The Document Object Model (DOM) represents XML or HTML documents as a tree of nodes. Using DOM methods and properties, you can access any element on the page, modify or delete elements, and add new ones. DOM is a language-independent Application Programming Interface (API) that can be implemented not only in JavaScript, but also in any other programming language. For example, you can generate pages on the server side using the PHP implementation of DOM (php.net/dom).
Any HTML document can be represented as a DOM tree, where each node has its parent and children. Each node in this tree is an object, with its own properties and methods. Empty lines and comments are also considered objects (nodes) in the DOM model.

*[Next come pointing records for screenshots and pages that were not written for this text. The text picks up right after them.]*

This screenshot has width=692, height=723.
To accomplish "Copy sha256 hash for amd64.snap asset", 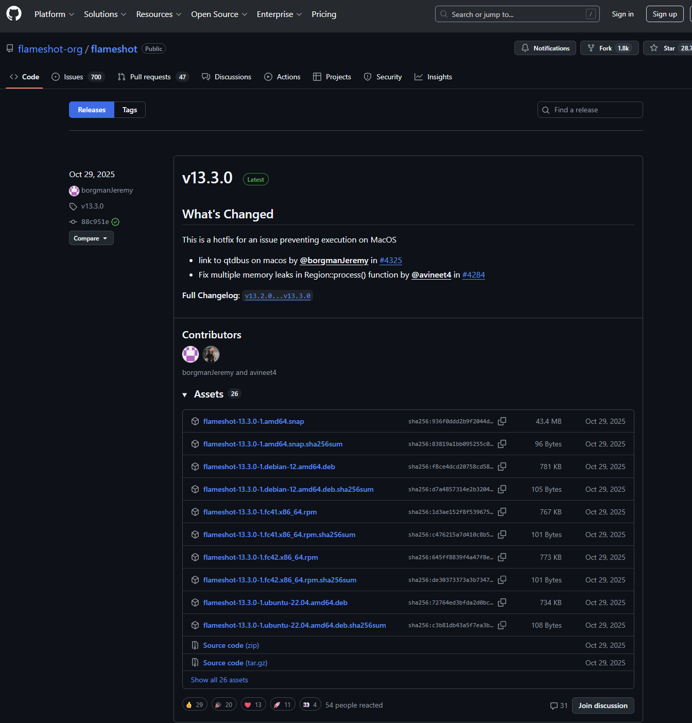I will pos(502,421).
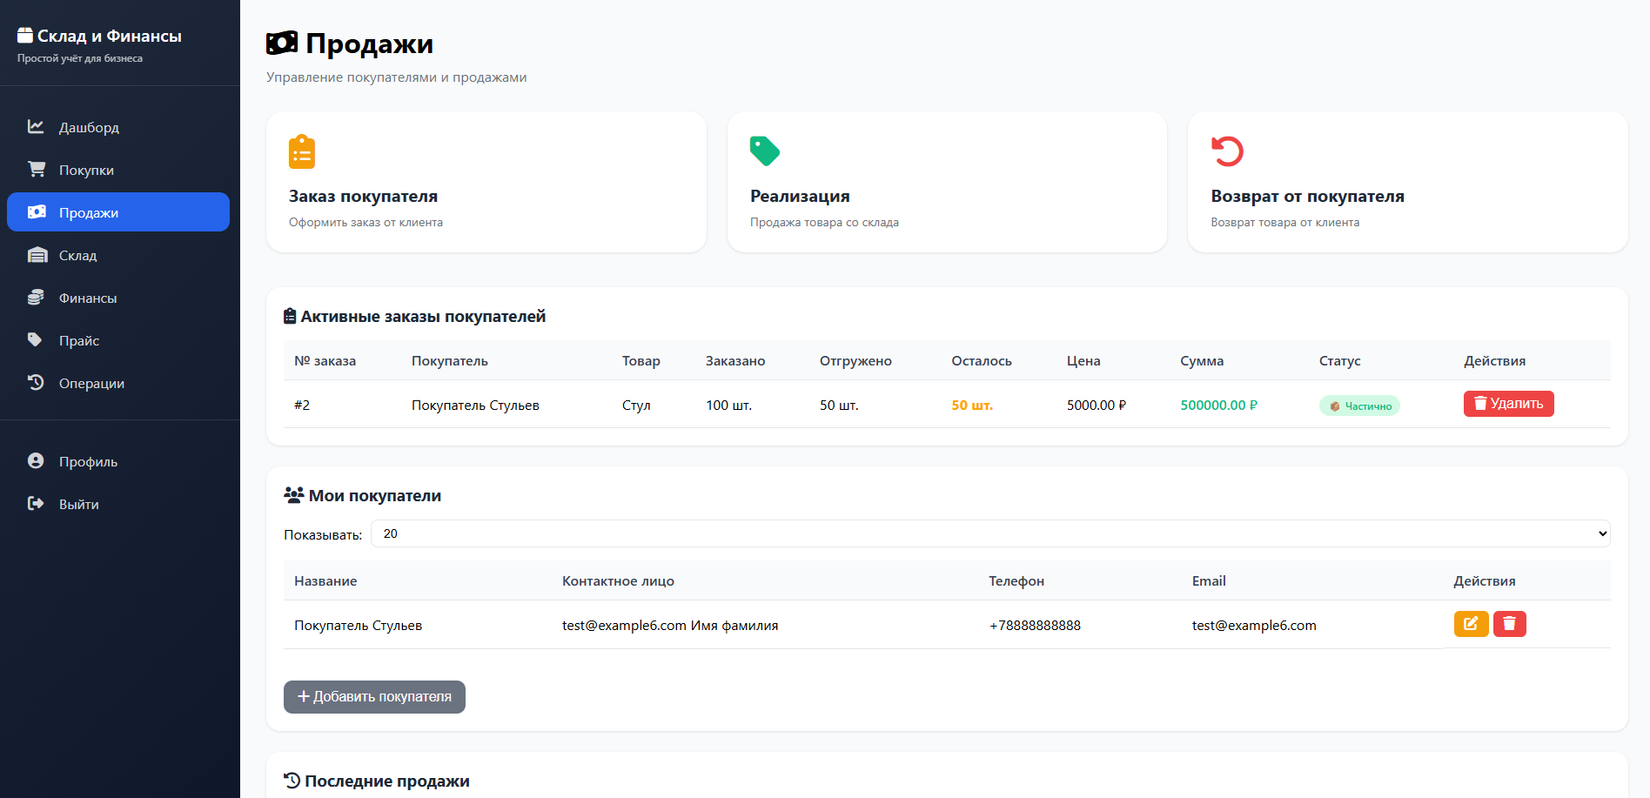The image size is (1650, 798).
Task: Click the red return arrow icon
Action: [1227, 151]
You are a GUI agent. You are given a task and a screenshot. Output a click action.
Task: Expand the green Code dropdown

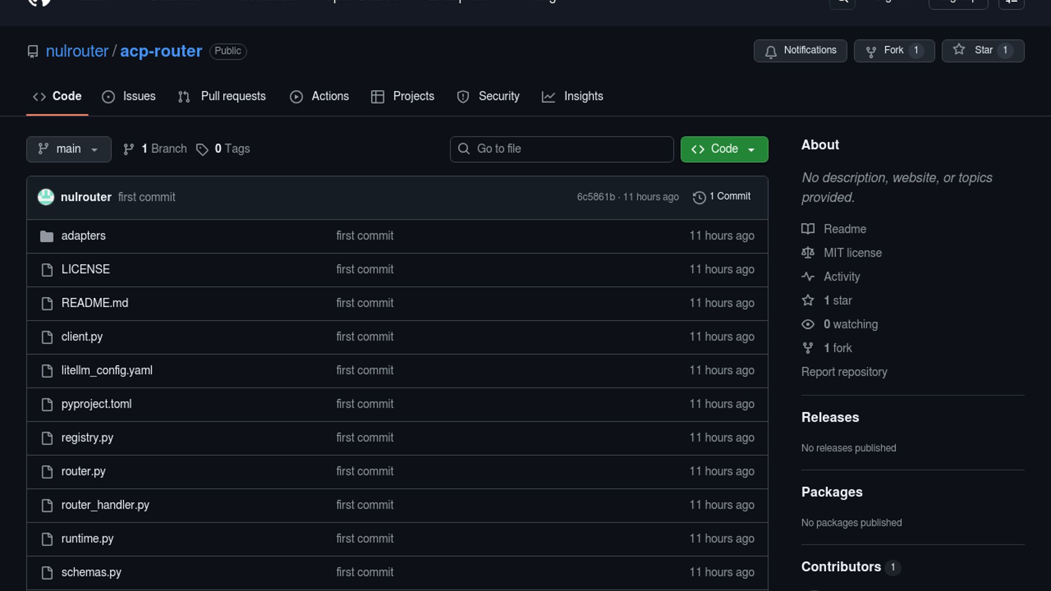pos(724,149)
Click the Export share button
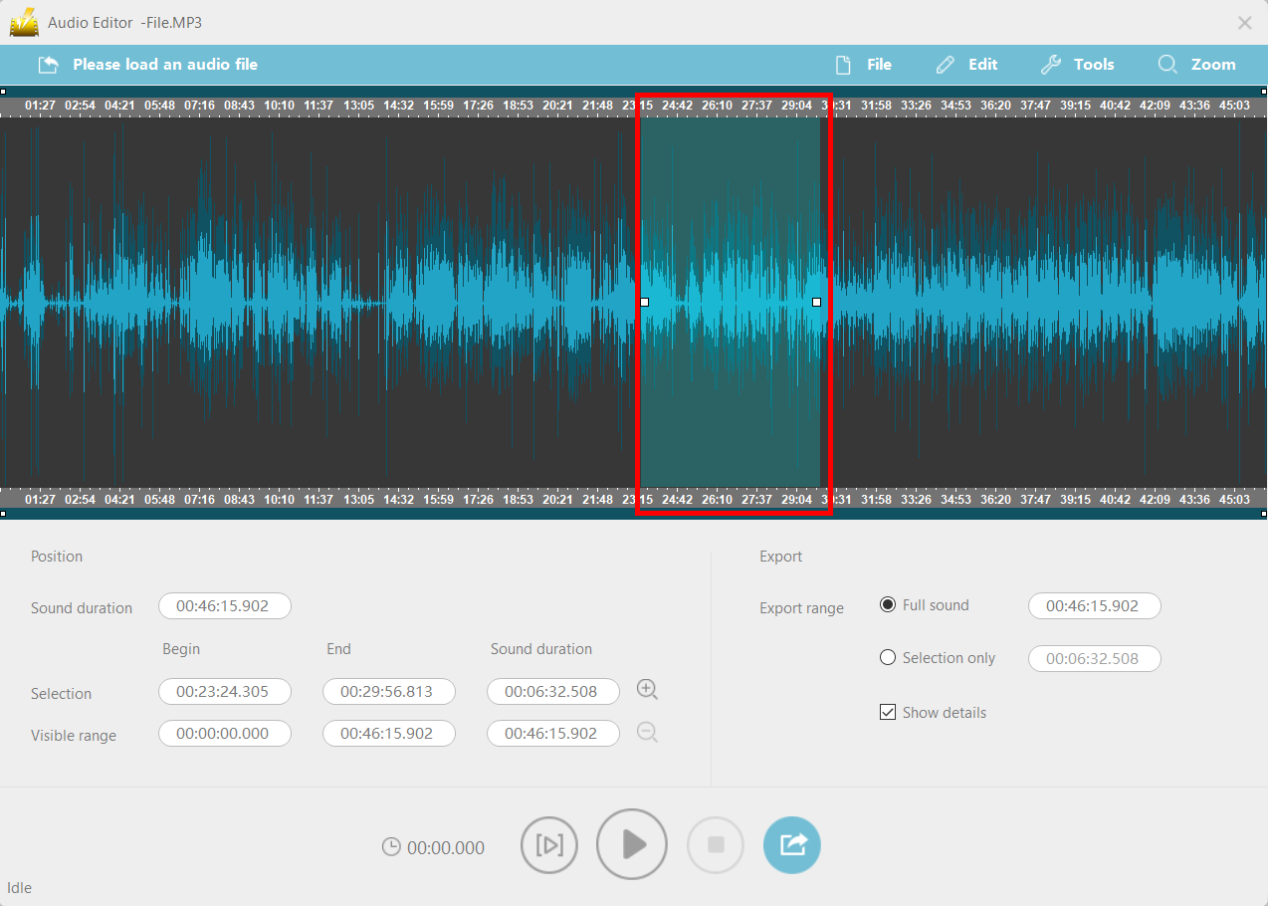The width and height of the screenshot is (1268, 906). pyautogui.click(x=791, y=844)
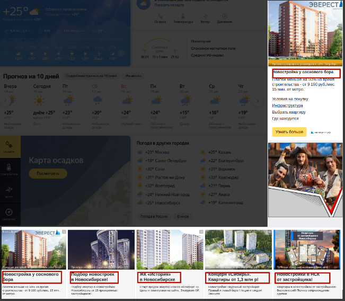345x301 pixels.
Task: Click the Ветер icon in the top panel
Action: pos(205,16)
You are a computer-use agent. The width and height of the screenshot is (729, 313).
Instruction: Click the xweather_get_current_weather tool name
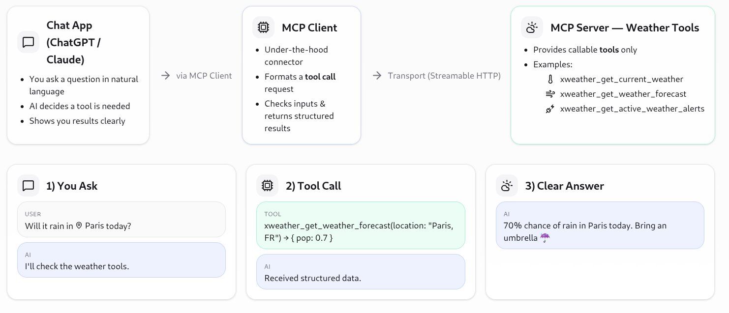(x=621, y=79)
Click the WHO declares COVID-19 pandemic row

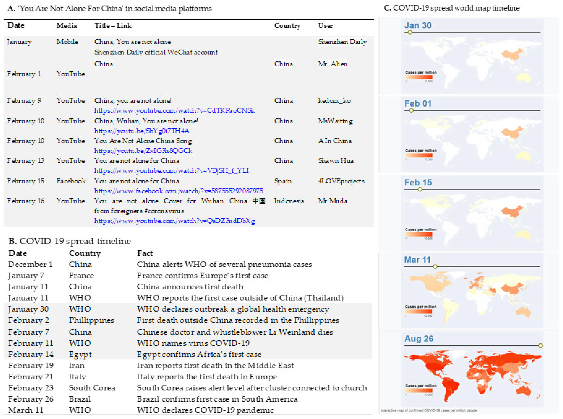205,410
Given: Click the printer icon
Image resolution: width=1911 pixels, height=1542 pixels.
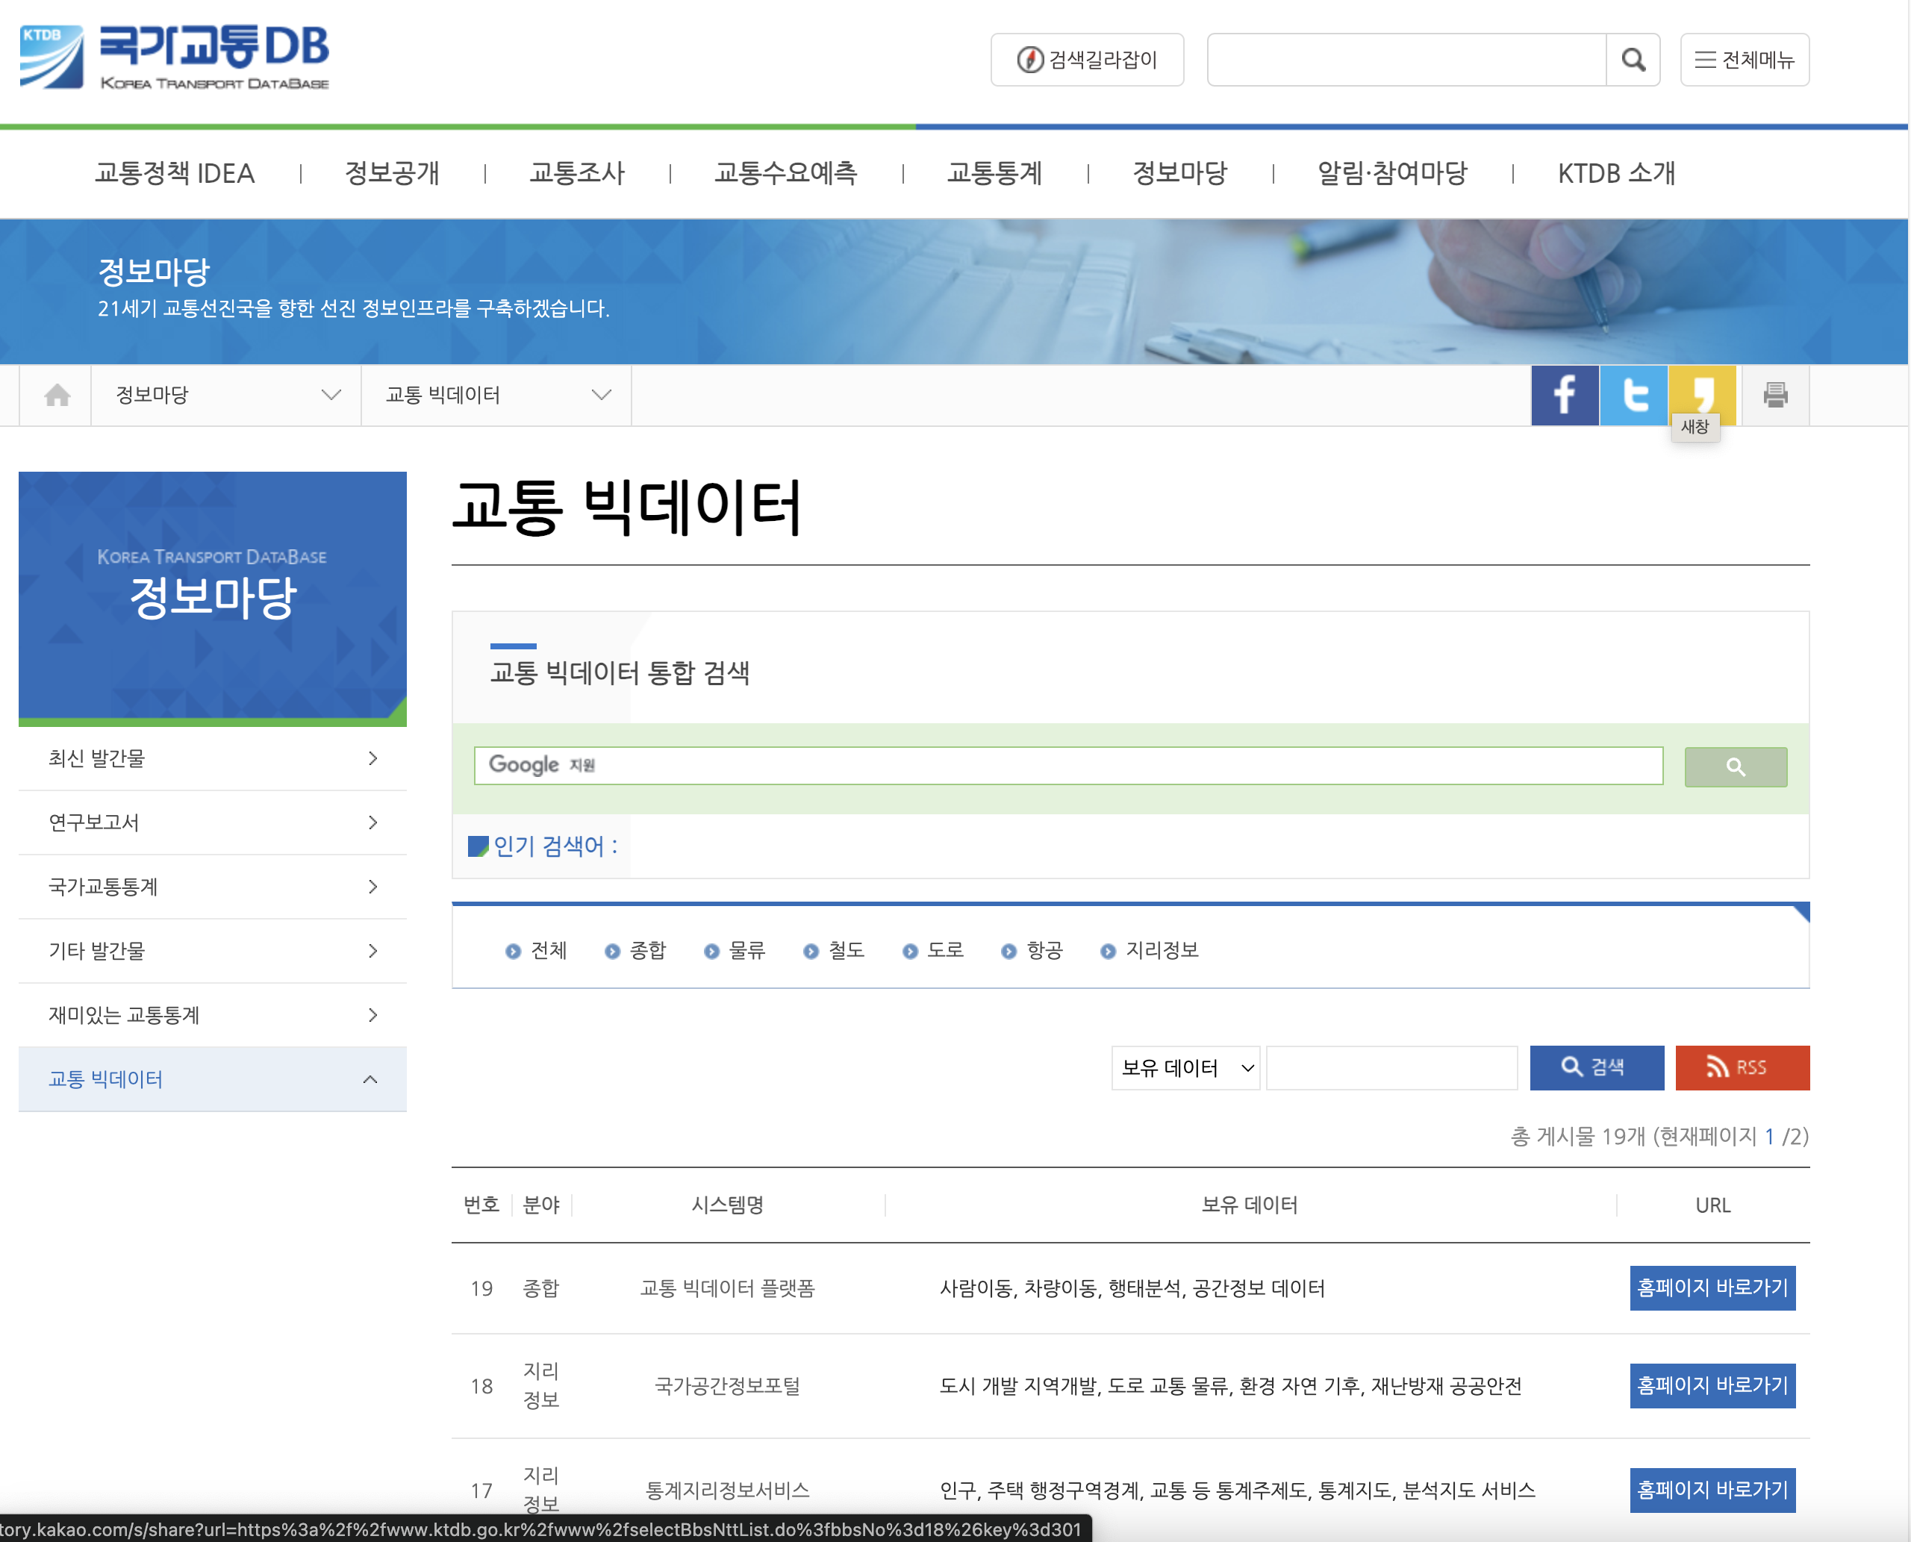Looking at the screenshot, I should (1775, 395).
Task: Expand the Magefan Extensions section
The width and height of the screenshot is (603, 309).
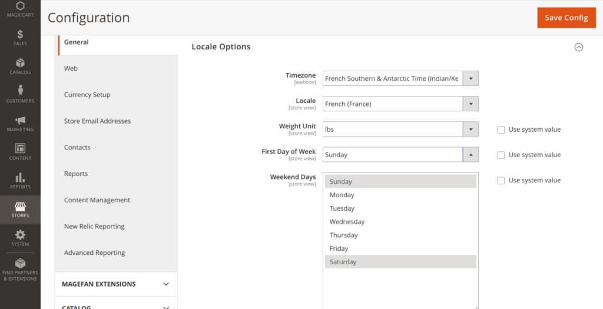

For all examples, we will use a simple HTML document, the code of which is shown below. And for viewing and working with the console, a separate page has been created - dom_example.html
<!DOCTYPE html>
<html>
<head>
<title>My page</title>
</head>
<body>
<p class="opener">first paragraph</p>
<p><em>second</em> paragraph</p>
<p id="closer">final</p>
<!-- and that's about it -->
</body>
</html>
The document
node represents the entire HTML or XML document and is the root of the DOM tree. It is also the starting point for accessing any element or node in the document.
You can access the document
node using the document
object, which is a global variable in web browsers.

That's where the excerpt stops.